Apart from the misery of being stuck in a traffic snarl, it is the incessant traffic noise in the city that is turning into a major problem for citizens. But authorities claim citizen apathy and legal loopholes are to be blamed for the current scenario.
“People in Mumbai honk even when the signal is red. How do you expect the traffic policemen to keep such noise in check? People should change their attitude,” said Vivek Phansalkar, joint commissioner of police (traffic).
The joint commissioner claimed that unnecessary honking and the use of pressure musical horns created most noise in traffic, and actions by the traffic police were insufficient to control the noise. “The only way to ensure that vehicles do not create too much noise is to ban the manufacture of loud horns,” said Phansalkar.
However, Mumbai, like the rest of Maharashtra, seems to be caught in a paradox. While the traffic department maintains that manufacture of loud horns should be banned in order to check traffic noise, the registering authorities under the transport commissioner office claim that no sound limits have been prescribed by the Central government so far with respect to motor vehicles.
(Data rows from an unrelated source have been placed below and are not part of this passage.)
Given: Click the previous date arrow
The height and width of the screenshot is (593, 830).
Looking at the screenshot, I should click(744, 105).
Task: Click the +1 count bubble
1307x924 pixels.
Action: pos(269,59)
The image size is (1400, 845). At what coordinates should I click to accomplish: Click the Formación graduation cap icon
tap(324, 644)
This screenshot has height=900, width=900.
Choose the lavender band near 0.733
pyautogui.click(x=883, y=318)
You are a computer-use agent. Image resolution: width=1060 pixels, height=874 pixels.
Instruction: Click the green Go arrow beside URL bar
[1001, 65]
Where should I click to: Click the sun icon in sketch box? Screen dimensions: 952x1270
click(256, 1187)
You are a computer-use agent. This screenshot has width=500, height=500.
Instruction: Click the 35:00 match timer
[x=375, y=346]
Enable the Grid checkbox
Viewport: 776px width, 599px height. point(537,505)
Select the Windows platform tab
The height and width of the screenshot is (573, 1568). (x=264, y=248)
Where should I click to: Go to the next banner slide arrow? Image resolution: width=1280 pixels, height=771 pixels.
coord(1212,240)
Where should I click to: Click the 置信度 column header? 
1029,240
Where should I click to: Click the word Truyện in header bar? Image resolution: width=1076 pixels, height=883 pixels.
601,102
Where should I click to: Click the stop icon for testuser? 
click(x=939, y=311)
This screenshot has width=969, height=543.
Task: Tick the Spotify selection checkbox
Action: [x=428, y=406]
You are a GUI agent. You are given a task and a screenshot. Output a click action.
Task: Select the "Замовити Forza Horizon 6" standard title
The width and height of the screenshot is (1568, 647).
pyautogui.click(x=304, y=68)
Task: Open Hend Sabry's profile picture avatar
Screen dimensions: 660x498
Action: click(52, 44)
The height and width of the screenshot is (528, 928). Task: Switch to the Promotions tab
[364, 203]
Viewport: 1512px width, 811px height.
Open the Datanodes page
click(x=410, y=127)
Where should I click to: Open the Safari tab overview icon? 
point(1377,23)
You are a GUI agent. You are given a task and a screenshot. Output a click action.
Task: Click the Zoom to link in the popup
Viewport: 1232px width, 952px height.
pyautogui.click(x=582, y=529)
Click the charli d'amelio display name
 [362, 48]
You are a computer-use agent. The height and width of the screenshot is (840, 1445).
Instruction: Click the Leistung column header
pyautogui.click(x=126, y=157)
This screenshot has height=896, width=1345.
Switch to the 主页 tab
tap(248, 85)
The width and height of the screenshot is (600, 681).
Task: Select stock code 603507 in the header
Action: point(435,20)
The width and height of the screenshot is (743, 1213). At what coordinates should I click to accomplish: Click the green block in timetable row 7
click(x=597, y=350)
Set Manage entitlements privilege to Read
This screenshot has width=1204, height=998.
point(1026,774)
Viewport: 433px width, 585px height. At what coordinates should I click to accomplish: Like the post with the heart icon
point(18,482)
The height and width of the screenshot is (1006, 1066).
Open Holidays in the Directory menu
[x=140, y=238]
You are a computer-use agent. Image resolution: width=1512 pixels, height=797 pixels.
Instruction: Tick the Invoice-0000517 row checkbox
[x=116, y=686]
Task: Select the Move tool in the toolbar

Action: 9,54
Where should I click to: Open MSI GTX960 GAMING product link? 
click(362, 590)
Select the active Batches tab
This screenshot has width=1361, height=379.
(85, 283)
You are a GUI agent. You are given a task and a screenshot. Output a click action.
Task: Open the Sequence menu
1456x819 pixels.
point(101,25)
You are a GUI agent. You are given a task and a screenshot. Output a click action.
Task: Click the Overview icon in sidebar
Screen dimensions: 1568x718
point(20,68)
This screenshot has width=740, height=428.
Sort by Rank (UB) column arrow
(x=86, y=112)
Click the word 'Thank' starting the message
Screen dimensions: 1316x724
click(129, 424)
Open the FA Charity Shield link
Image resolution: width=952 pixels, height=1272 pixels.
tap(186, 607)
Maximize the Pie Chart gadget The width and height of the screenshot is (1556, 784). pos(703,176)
“In March 2011, we had sent a letter to the Ministry of Shipping, Road Transport and Highways, mentioning the necessity for fixing standards for sound signals and sirens, so that we can enforce norms under Rule 119 of the Central Motor Vehicles Rules, 1989,” said an official from the transport commissioner office. “But we haven’t received a response yet, and we thus do not have the means to restrict the manufacture of loud horns.”
“Many of our officers complain of hearing problems due to prolonged exposure to the noise on roads,” said Phansalkar. “Despite initiatives and slogans by our department, people don’t pay heed to noise rules on the roads,” he said.
The city’s traffic police had organised a ‘No Honking Day’ in 2008 on the occasion of World Health Day to create awareness about the ill-effect of honking.